Lev Grossman lives in Brooklyn, New York and studied comparative literature at Harvard and Yale. He also the author of the bestseller The Codex and is a writer and book critic for Time magazine.

Genre

Young Adult Fiction, Fantasy, Magic

Curriculum Ties

Literary response and analysis grades 11 and 12:

3.3 Analyze interactions between main and subordinate characters in a literary text (e.g., internal and external conflicts, motivations, relationships, influences) and explain the way those interactions affect the plot.

3.4 Determine characters’ traits by what the characters say about themselves in narration, dialogue, dramatic monologue, and soliloquy.

3.8 Interpret and evaluate the impact of ambiguities, subtleties, contradictions, ironies, and incongruities in a text.

3.9 Explain how voice, persona, and the choice of a narrator affect characterization and the tone, plot, and credibility of a text.

Booktalk Ideas

How does the Fillory than Quentin and his friends find compare to the Fillory that they had hoped for?

How does Fillory compare to Narnia?

Why does Quentin sleep with Janet?

Is Quentin a reliable narrator? What personal flaws does Quentin have that make him reliable or unreliable?

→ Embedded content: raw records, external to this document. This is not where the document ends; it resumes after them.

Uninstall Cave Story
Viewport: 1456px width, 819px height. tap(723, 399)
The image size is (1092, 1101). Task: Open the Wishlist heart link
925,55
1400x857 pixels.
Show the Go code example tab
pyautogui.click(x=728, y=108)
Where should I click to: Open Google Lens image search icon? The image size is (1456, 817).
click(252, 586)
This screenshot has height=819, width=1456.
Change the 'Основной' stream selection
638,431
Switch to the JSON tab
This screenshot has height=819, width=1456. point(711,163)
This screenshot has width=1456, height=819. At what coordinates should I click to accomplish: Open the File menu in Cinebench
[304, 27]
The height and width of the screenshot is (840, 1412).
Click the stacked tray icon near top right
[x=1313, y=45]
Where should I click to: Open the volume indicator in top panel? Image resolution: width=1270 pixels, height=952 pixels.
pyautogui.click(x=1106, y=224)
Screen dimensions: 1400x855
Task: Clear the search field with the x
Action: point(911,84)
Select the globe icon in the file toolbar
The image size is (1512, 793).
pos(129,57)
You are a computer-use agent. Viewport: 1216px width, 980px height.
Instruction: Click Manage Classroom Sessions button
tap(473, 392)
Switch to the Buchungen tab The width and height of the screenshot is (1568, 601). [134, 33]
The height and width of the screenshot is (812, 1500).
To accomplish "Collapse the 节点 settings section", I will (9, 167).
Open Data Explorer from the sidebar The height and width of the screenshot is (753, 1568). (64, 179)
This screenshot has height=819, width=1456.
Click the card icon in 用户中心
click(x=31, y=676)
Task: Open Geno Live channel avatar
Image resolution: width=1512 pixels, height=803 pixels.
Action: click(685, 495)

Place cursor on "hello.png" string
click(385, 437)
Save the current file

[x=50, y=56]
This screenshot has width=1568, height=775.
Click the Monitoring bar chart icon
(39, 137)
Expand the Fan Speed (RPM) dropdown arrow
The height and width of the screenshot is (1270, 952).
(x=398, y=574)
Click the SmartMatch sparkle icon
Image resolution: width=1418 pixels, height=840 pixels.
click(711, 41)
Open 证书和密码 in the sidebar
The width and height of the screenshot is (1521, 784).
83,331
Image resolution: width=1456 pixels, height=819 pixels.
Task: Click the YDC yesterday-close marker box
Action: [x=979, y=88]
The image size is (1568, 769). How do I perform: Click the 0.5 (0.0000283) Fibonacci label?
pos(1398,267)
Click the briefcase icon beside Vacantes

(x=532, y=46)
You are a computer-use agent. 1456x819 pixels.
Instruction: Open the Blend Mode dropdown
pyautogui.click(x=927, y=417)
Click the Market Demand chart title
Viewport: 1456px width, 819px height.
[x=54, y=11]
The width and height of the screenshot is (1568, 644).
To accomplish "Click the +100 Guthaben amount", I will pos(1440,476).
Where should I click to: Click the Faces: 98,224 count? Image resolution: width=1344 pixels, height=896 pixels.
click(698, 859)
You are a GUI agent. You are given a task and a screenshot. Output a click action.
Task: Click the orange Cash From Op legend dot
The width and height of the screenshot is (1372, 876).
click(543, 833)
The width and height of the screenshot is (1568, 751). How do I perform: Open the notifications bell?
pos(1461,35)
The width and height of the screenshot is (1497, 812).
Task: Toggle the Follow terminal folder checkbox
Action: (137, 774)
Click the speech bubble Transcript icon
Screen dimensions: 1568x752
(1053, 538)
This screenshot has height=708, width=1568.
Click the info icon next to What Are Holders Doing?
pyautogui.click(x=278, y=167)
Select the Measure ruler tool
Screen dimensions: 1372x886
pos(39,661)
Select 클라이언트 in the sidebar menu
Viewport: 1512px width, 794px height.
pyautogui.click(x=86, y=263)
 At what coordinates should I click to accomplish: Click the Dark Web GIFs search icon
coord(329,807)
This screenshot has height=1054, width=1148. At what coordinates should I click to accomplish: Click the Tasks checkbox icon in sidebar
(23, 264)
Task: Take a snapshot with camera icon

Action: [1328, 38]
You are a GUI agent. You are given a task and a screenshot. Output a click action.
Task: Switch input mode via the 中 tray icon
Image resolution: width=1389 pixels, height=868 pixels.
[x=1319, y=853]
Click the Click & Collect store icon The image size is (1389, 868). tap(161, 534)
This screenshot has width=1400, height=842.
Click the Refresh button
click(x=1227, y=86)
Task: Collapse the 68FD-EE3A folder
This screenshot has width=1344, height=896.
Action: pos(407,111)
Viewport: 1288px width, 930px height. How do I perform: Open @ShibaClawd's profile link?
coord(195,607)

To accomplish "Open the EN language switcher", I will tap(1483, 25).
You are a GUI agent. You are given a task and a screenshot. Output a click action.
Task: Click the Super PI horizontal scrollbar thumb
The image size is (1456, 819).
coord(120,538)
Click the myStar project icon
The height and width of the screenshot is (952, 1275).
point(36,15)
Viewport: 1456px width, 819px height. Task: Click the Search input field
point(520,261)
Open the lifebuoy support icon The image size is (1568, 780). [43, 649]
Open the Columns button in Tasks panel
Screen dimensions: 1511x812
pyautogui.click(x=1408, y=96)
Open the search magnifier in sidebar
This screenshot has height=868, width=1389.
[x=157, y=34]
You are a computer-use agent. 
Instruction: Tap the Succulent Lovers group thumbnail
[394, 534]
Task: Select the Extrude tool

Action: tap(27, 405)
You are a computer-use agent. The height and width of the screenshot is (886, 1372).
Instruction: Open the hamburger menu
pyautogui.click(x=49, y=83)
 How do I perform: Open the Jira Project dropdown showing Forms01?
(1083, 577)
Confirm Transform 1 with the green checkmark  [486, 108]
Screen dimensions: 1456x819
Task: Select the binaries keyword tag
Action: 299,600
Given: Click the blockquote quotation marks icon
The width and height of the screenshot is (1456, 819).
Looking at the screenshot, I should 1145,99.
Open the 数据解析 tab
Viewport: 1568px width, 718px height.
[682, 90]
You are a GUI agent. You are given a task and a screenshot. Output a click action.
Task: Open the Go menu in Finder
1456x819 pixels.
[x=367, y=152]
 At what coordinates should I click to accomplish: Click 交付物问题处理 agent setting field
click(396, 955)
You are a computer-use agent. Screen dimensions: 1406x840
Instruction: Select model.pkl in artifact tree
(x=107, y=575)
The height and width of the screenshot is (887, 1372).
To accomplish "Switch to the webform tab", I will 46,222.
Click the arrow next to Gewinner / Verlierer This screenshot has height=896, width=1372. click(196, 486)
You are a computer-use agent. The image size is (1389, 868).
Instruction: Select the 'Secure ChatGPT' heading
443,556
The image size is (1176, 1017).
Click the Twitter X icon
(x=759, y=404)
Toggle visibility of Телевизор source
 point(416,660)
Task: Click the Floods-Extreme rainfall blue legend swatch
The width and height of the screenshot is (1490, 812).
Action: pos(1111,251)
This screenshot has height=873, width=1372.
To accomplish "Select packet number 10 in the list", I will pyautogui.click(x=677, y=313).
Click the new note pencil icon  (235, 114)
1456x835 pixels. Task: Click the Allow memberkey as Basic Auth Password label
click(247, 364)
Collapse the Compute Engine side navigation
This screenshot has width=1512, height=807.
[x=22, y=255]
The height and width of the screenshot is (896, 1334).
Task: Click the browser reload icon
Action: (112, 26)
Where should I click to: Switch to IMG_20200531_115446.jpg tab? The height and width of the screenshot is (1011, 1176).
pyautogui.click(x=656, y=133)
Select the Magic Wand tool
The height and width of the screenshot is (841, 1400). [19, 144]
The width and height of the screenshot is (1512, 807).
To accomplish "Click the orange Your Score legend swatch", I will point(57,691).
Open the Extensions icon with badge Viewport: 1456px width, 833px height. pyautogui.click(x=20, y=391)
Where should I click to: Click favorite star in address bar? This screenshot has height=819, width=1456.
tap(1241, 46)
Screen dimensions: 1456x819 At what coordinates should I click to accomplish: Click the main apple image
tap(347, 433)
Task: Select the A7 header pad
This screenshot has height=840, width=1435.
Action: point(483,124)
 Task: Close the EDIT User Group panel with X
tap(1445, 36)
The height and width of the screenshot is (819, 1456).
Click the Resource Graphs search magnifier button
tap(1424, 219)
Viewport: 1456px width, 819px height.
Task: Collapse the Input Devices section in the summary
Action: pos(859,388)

Reading Level/Interest Age 

17+

Challenge Issues

This book is intended for older readers. The library does not keep a circulation history for each user, but trusts that parents and their children have established guidelines for what is appropriate reading within their own households. The library supports the ALA Library Bill of Rights and defends each patron’s right to read. This book is not intended for educational purposes, though it does support several curriculum points of the CA Dept of Education for literary analysis. Patron’s are welcome to challenge materials and requests for reconsideration are reviewed by the board. Final decisions will be made by the director.

Reason for inclusion

One of the best books on magic and young people published, a real winner.